Townhouse prices will start in the high $270s, Dunford said. A few that have walk-out basements will be higher.

The site plan also calls for 128 smaller “apex” condominiums and a cluster of 35 units each with 1,400 square-foot shops at ground level and two-bedroom living spaces above. Dunford said those will be sold fee simple, giving the owner flexibility to live or work in them, or to lease out one or both floors.

Dunford and his daughter created the basic designs for the buildings, and then handed them over to Paul Lewis of Williams, Kinsman and Lewis Architecture in Wilkes-Barre for finishing.

The clubhouse will contain a ballroom, game room, kitchen and bar facilities and a fitness room as well as the condominium association’s business office. Showers and lockers will be on the lower level, with the pool and tennis courts just outside.

While Dunford said the developers are trying to retain the image of the former farm – going so far as to restore a barn and install a water tank that looks like a silo – the density is higher than first projected, which worries Dallas Borough Manager Joe Moskovitz. He fought for far-reaching improvements to traffic control when Naparlo initially sought to build a Wal-Mart or other big-box retailer on the site.

“The scope of this project mimics a residential Wal-Mart,” Moskovitz said, with the attendant traffic. And he’s heard rumors that a big-box store might be built nearby, which could be the start of more intensive commercial development.

“Once the genie’s out of the bottle, you know it’s going to spawn other competitors,” he said.

The Yalick Farms plan includes up to six commercial parcels along Memorial Highway, but none are large enough for a big-box store.

Michael Slacktish, president of Century 21/Signature Properties in Shavertown, said it’s hard to forecast what demand for the new development will be like.

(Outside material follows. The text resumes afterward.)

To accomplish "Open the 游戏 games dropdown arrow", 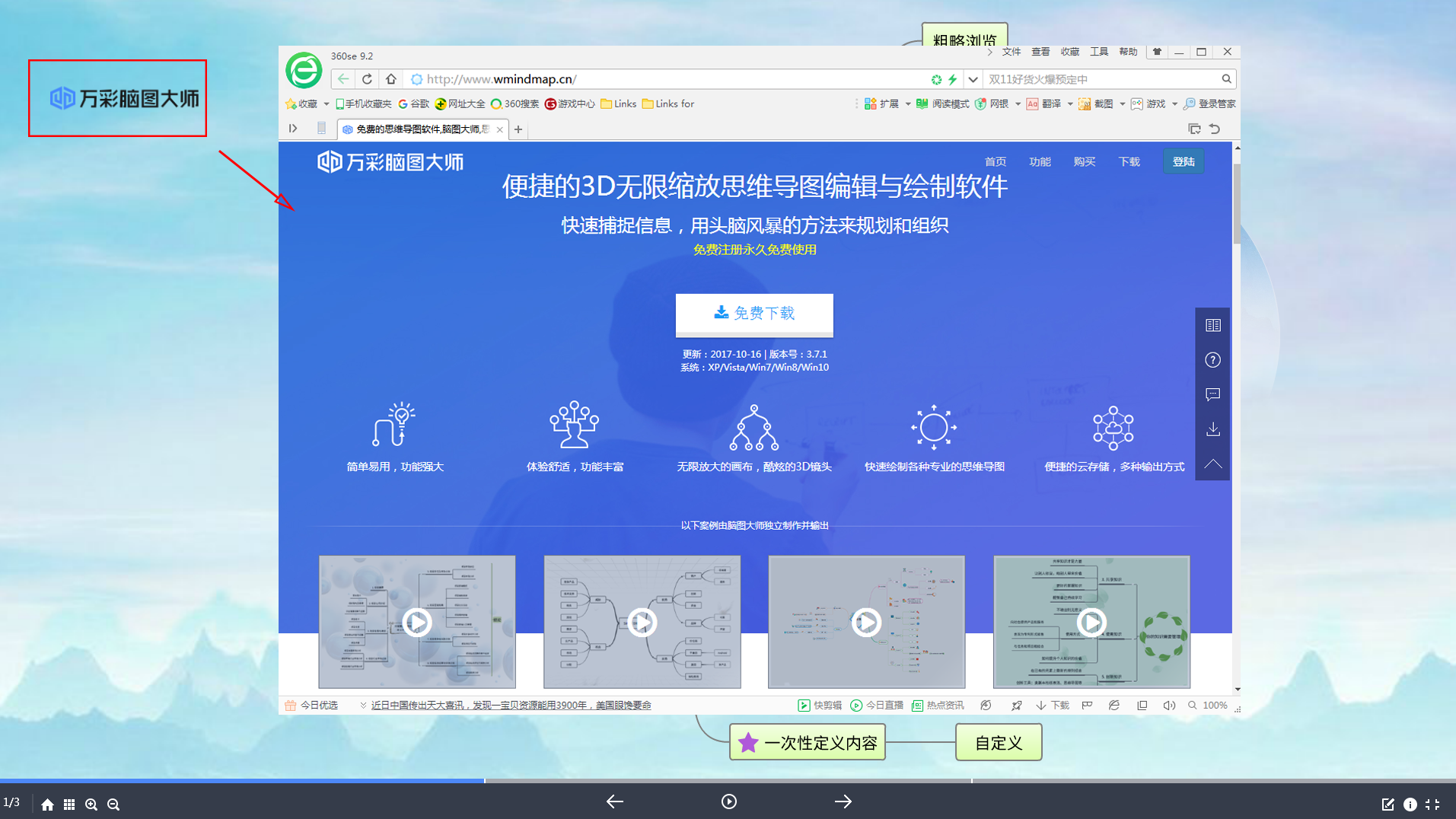I will (1174, 104).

He said 2007 is slower than last year, but, “if they’re priced right, things sell” in any real estate market.

Slacktish said there is more need for lower-priced housing in the region.

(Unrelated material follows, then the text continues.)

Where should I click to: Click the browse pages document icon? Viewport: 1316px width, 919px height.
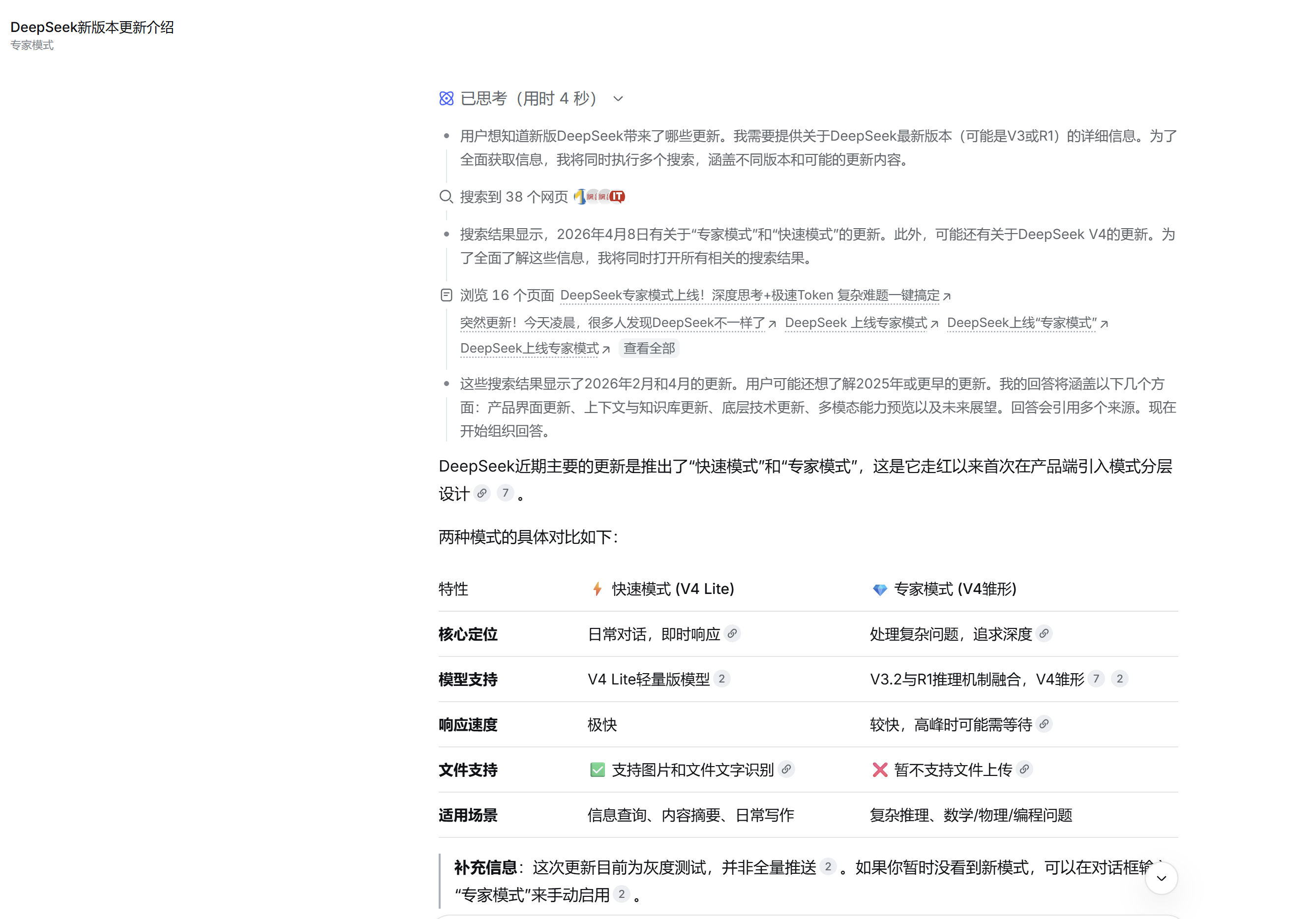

“This is a market (the Back Mountain) that has a lot of high-priced houses,” he said. “I think patio homes are needed back here.”

Naparlo is developing Yalick Farms in part with the profit he made by building and selling more than 20 Burger King restaurants in the Williamsburg area – twice.

“I’ll have $12 million in that deal before I sell the first unit,” he said. Some of the expense is in the nearly-finished clubhouse and roads and infrastructure that will serve the entire development even though it will take five years to build and sell all the units.

Naparlo said he wanted that work done so that early buyers aren’t disrupted by heavy construction.

“Most people don’t do this,” Naparlo said. “They do it in phases.”